TASK:
The data should be written out in full, exactly as it stands, and the pictures dropped.

[Screenshot grounding data]
--- --- ---

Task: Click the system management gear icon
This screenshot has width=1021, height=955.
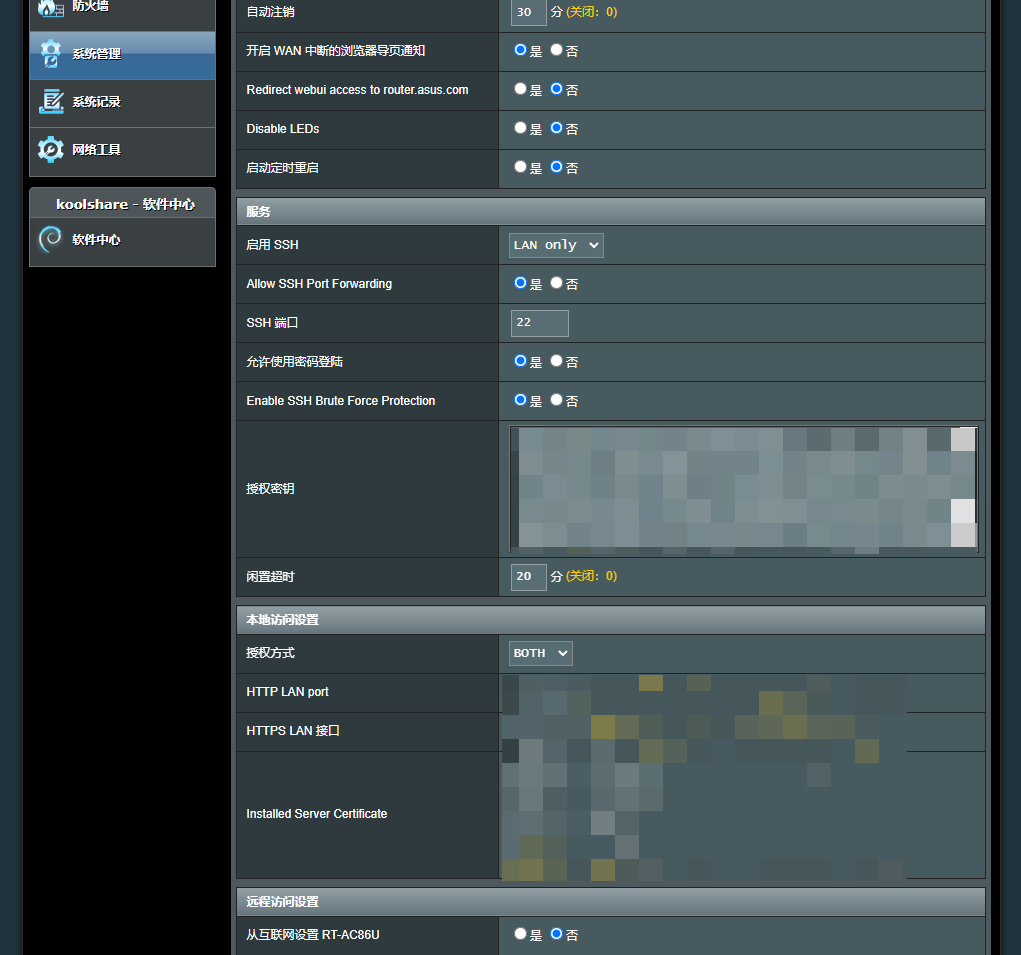Action: (50, 54)
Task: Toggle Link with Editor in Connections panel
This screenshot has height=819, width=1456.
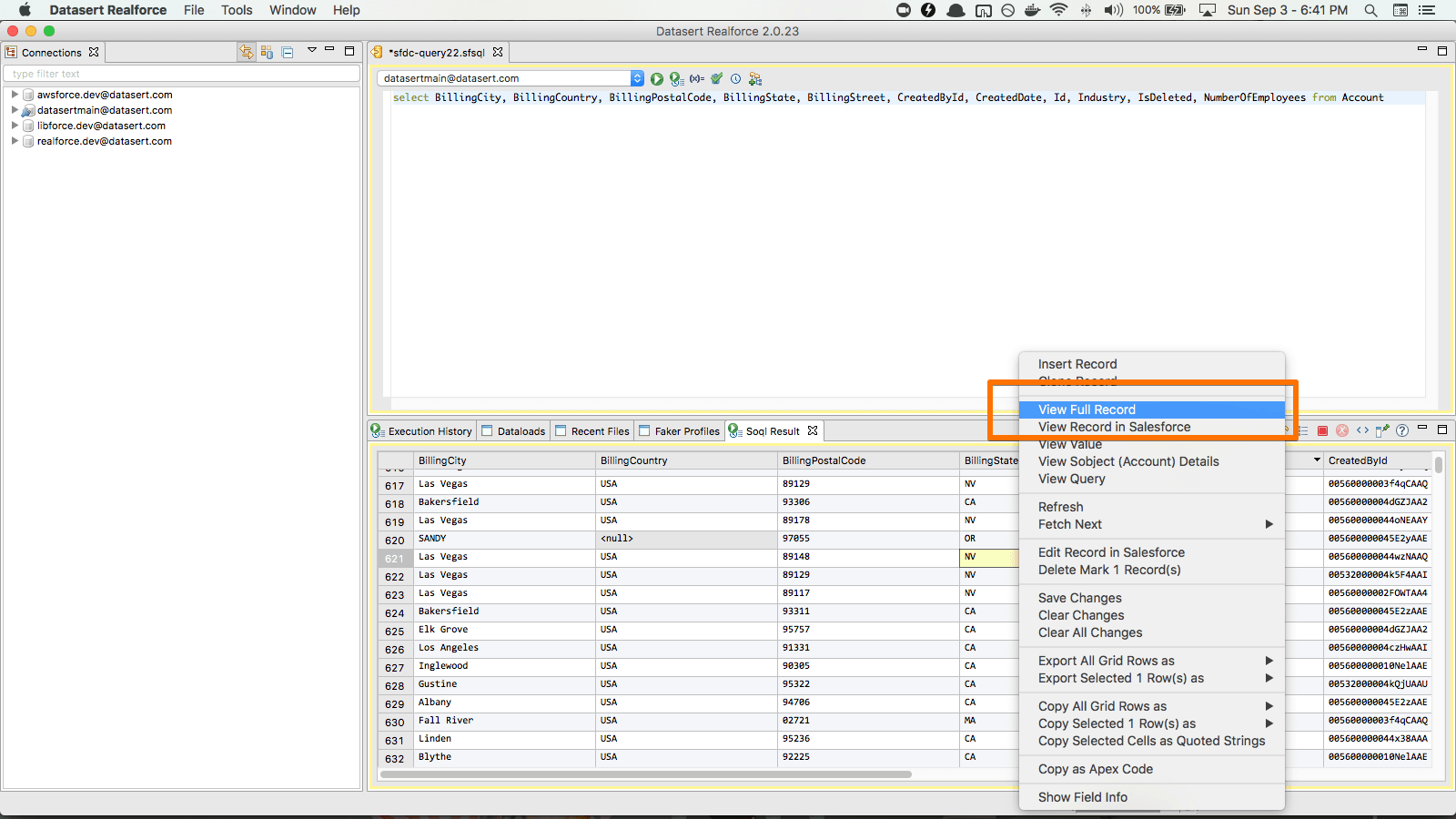Action: [x=247, y=53]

--- --- ---

SOLUTION BELOW:
Task: Click the system management gear icon
This screenshot has width=1021, height=955.
Action: (50, 54)
Task: Toggle Link with Editor in Connections panel
This screenshot has height=819, width=1456.
Action: [x=247, y=53]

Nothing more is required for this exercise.